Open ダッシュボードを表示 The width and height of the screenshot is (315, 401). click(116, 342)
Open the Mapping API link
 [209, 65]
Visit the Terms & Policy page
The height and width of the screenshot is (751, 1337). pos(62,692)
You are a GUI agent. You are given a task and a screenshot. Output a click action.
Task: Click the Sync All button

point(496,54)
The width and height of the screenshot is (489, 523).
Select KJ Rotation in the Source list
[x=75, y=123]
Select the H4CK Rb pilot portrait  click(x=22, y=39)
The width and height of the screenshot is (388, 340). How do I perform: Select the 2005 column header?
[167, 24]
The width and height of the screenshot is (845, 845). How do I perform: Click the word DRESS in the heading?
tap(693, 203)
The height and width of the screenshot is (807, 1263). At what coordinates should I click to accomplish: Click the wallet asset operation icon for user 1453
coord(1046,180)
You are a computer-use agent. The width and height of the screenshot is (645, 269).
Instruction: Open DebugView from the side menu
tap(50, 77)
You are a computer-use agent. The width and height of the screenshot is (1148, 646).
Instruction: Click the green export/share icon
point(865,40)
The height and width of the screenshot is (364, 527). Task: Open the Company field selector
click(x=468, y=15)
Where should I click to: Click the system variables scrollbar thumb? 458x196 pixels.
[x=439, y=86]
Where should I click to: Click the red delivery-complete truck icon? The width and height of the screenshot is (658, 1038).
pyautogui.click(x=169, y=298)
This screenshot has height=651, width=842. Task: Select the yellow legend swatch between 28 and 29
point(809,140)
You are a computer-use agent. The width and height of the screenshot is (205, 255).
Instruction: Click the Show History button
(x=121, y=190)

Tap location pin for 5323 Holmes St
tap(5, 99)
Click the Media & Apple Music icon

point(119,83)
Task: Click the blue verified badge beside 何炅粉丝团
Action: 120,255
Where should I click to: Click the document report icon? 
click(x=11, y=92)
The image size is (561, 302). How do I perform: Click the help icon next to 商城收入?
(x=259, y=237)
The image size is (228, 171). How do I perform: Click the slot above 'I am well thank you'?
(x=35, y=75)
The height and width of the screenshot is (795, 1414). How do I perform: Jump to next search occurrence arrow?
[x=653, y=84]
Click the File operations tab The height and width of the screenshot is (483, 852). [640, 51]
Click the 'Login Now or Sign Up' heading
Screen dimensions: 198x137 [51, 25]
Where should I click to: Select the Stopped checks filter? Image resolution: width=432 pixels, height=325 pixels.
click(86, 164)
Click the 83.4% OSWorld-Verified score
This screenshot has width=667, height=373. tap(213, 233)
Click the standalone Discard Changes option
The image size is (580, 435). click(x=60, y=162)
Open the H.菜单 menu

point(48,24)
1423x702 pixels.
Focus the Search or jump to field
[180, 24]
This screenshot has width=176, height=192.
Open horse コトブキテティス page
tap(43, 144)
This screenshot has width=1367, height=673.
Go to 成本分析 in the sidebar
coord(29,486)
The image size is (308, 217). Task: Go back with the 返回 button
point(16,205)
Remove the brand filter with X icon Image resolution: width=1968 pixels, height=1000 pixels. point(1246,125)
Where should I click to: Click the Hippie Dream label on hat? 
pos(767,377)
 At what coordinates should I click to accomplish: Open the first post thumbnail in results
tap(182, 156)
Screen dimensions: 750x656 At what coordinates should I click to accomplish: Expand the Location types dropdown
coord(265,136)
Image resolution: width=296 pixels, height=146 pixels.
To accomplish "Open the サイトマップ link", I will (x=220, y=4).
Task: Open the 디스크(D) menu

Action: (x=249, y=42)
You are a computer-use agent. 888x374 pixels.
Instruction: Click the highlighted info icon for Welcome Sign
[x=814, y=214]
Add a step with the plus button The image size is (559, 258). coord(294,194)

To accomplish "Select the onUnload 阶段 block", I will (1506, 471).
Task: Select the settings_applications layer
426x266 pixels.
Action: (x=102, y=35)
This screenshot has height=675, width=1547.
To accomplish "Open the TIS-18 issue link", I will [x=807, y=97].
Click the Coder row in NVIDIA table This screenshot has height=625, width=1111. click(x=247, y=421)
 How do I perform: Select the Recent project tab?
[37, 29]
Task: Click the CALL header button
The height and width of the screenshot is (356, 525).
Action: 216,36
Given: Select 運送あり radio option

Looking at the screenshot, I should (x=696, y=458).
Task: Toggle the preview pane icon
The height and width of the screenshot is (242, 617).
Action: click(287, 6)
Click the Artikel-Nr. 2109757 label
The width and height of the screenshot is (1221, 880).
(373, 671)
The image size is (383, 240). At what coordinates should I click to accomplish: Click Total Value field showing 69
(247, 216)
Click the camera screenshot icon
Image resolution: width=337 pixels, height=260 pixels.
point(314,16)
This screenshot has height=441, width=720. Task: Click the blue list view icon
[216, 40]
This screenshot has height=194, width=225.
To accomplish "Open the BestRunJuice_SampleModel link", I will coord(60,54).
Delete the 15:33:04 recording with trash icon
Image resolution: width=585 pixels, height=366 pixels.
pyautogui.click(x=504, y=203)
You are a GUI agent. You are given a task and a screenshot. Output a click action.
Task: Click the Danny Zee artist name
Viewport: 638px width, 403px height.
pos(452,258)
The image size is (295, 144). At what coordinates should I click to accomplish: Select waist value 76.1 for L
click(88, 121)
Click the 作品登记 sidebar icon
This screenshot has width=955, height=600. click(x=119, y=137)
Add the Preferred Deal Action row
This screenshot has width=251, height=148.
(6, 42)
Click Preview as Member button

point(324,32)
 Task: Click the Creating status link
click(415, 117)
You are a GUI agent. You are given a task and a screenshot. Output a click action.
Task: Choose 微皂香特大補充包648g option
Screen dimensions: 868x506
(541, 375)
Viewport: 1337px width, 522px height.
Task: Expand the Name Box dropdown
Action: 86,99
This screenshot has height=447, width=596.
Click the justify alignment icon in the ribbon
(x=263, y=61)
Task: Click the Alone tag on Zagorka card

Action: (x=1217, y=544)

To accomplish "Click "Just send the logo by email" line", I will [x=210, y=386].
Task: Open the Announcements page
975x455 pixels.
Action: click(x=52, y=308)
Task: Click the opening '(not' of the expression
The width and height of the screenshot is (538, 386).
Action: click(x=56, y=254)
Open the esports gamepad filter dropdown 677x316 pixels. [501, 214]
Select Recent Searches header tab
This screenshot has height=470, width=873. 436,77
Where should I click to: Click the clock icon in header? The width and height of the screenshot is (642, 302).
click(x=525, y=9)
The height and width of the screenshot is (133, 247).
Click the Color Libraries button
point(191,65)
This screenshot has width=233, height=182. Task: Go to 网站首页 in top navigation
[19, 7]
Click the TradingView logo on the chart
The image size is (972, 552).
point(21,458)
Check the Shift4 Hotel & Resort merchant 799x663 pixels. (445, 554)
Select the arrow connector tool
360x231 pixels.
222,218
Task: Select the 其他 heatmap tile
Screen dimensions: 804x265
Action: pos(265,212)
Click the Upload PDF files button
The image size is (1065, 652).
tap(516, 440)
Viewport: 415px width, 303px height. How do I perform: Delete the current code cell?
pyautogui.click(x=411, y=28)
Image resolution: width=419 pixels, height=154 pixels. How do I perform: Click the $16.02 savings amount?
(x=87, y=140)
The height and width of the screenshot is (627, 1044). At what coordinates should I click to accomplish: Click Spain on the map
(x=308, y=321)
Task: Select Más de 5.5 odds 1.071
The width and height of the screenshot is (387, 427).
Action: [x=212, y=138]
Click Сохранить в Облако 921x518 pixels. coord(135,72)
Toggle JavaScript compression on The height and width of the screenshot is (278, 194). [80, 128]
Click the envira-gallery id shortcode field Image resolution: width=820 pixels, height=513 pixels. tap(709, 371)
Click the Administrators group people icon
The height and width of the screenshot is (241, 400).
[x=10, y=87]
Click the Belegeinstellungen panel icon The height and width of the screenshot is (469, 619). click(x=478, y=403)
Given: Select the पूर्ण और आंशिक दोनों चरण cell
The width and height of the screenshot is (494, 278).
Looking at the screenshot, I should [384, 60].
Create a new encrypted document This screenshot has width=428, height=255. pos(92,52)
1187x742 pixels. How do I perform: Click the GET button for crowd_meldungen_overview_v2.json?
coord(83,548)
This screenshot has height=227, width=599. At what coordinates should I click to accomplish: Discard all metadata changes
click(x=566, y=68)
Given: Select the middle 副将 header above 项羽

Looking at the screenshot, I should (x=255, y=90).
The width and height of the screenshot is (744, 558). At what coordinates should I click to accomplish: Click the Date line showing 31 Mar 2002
---
Exercise objective: Starting at the line that contains "1187x742 pixels. How", transcribe every line through the last line of the entries above, exactly, and nothing else.

Exercise answer:
1187x742 pixels. How do I perform: Click the GET button for crowd_meldungen_overview_v2.json?
coord(83,548)
This screenshot has height=227, width=599. At what coordinates should I click to accomplish: Discard all metadata changes
click(x=566, y=68)
Given: Select the middle 副将 header above 项羽

Looking at the screenshot, I should (x=255, y=90).
The width and height of the screenshot is (744, 558). At what coordinates should I click to accomplish: Click the Date line showing 31 Mar 2002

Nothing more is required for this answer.